In view of what has been stated in Ram Narayan Popli's v. CBI (

2003 (3) SCC 641) the evidence of PWs 1 and 8 which also relates to the

earlier period is clearly covered because of the conspiracy angle and

the applicability of Section 10 of the Evidence Act.

Section 133 of the Evidence Act is also of significance. It

relates to the evidence of an accomplice. In positive terms it provides

that the conviction based on the evidence of an accomplice is not

illegal merely because it proceeds upon the uncorroborated testimony of

an accomplice, because the accomplice is a competent witness.

In Bhubon Sahu v. The King (AIR 1949 PC 257) it was observed

that the rule requiring corroboration for acting upon the evidence of

an accomplice is a rule of prudence. But the rule of prudence assumes

great significance when its reliability on the touchstone of

credibility is examined. If it is found credible and cogent, the Court

can record a conviction even on the uncorroborated testimony of an

accomplice. On the subject of the credibility of the testimony of an

accomplice, the proposition that an accomplice must be corroborated

does not mean that there must be cumulative or independent testimony to

the same facts to which he has testified. At the same time the

presumption available under Section 114 of the Evidence Act is of

significance.

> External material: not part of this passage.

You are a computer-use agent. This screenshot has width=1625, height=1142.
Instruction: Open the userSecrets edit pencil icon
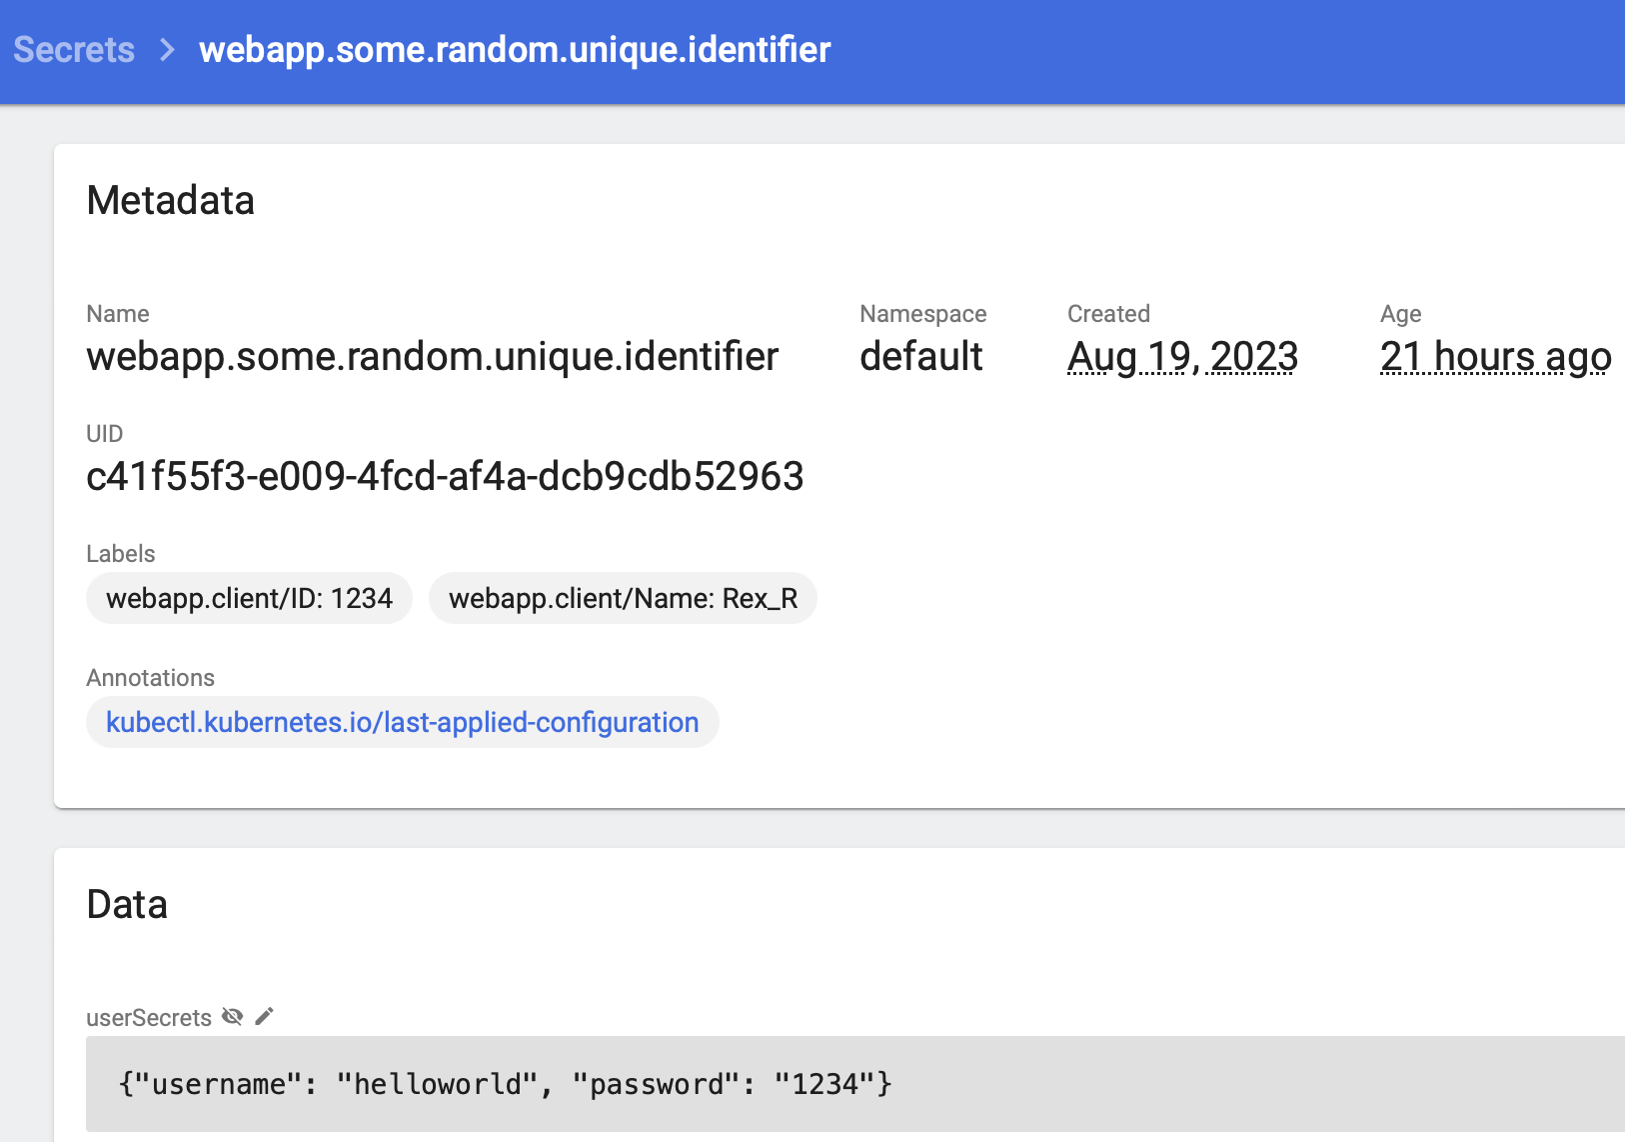pos(264,1016)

It says that the Court may presume that an accomplice is

unworthy of credit unless he is corroborated in "material particulars".

Section 133 of the Evidence Act expressly provides that an

accomplice is a competent witness and the conviction is not illegal

merely because it proceeds on an uncorroborated testimony of an

accomplice. In other words, this section renders admissible such

uncorroborated testimony. But this Section has to be read along with

Section 114, illustration (b). The latter section empowers the Court to

presume the existence of certain facts and the illustration elucidates

what the Court may presume and makes clear by means of examples as to

what facts the Court shall have regard in considering whether or not

maxims illustrated apply to a given case. Illustration (b) in express

terms says that accomplice is unworthy of credit unless he is

corroborated in material particulars. The Statute permits the

conviction of an accused on the basis of uncorroborated testimony of an

accomplice but the rule of prudence embodied in illustration (b) to

Section 114 of the Evidence Act strikes a note of warning cautioning

the Court that an accomplice does not generally deserve to be believed

unless corroborated in material particulars. In other words, the rule

is that the necessity of corroboration is a matter of prudence except

when it is safe to dispense with such corroboration must be clearly

present in the mind of the Judge. [See Suresh Chandra Bahri v. State of

Bihar (AIR 1994 SC 2420)].

Although Section 114 illustration (b) provides that the Court may

presume that the evidence of an accomplice is unworthy of credit unless

corroborated, "may" is not must and no decision of Court can make it

must. The Court is not obliged to hold that he is unworthy of credit.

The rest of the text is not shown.